# VORLIEGENDER TEXT
════

Hamburgs medizinische Notfallhilfe für Migrant:innen ist pleite – was jetzt?
Philipp ZimmermannHamburgs medizinische Notfallhilfe für Migrant:innen ist pleite – was jetzt?
Hamburgs Notfallprogramm für unversicherte Migrant:innen ist für den Rest des Jahres ohne Mittel
Das von der Clearingstelle im Hamburger Flüchtlingszentrum verwaltete Programm, das unversicherten Personen den Zugang zu grundlegender medizinischer Versorgung ermöglicht oder dringende Behandlungskosten übernimmt, ist für 2024 ausfinanziert. Trotz seiner Bedeutung leidet das Programm seit Langem unter chronischer Unterfinanzierung.
Im Mai bewilligte der Senat lediglich einen Bruchteil der beantragten 500.000 Euro zur Unterstützung der Initiative. Dadurch war der Fonds bereits ab Mitte Mai 2023 aufgebraucht – für neue Fälle standen seitdem keine Mittel mehr zur Verfügung.
Allein in diesem Jahr hat die Clearingstelle 781 Klient:innen beraten und für 678 von ihnen eine Kostenübernahme genehmigt. Rund 718.000 Euro flossen in Behandlungen und Medikamente. Ohne diese Gelder drohen vielen Betroffenen lebensnotwendige medizinische Versorgungen zu entfallen – mit potenziell schwerwiegenden Folgen für ihre Gesundheit oder sogar lebensbedrohlichen Risiken.

════

# BEREITGESTELLTE DATEN
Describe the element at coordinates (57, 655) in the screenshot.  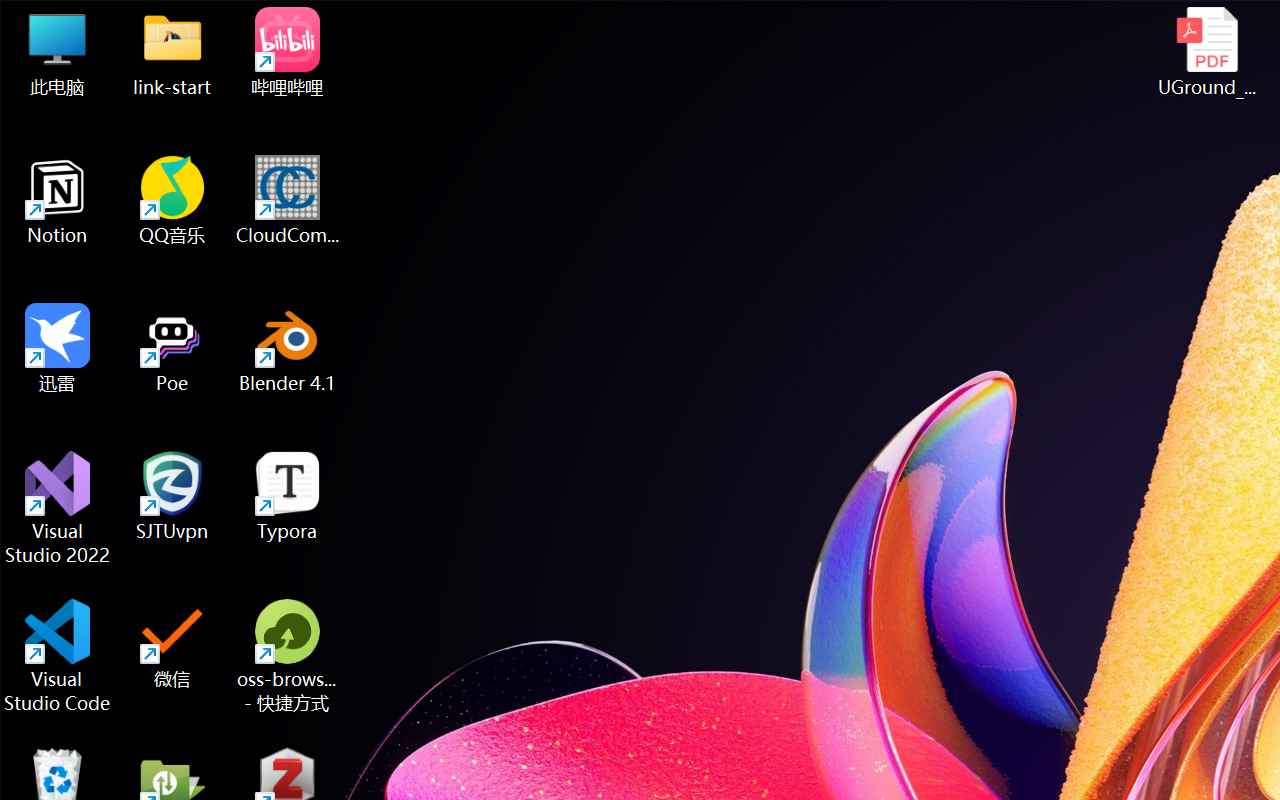
I see `'Visual Studio Code'` at that location.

════

# AUFGABEN
• 1. Beantworten Sie anhand des Textes zur medizinischen Notfallhilfe in Hamburg diese Fragen:
(a) Welche Stelle verwaltet das Programm?
(b) Welchen Betrag hatte man beim Senat beantragt?
(c) Wie vielen Klient:innen hat die Clearingstelle in diesem Jahr eine Kostenübernahme genehmigt?
• 2. Führen Sie den Text zur medizinischen Notfallhilfe in Hamburg weiter.

# ERWARTETE ERGEBNISSE
• 1.
(a) Die Clearingstelle im Hamburger Flüchtlingszentrum.
(b) 500.000 Euro.
(c) 678 Klient:innen.

• 2.
Das Netzwerk Medinetz, das unversicherte Migrant:innen mit medizinischer und sozialer Hilfe unterstützt, kritisiert die Sparmaßnahmen der Stadt scharf. Die Organisation fordert die Hamburger Behörden auf, umgehend zusätzliche Mittel bereitzustellen und ein nachhaltiges, bedarfsgerechtes Finanzierungssystem zu schaffen. Der Senat hat das Problem zwar anerkannt, betont jedoch, dass die weitere Finanzierung der Clearingstelle noch in der Diskussion stehe und von der Haushaltsgenehmigung abhänge.
Aktuell verfügt das Notfallprogramm über keine Reserven mehr für neue Fälle. Unversicherte Migrant:innen in Hamburg bleiben damit ohne finanzielle Absicherung für lebenswichtige Behandlungen. Die Mittelknappheit könnte zu unbehandelten Erkrankungen und schweren gesundheitlichen Risiken für die Betroffenen führen.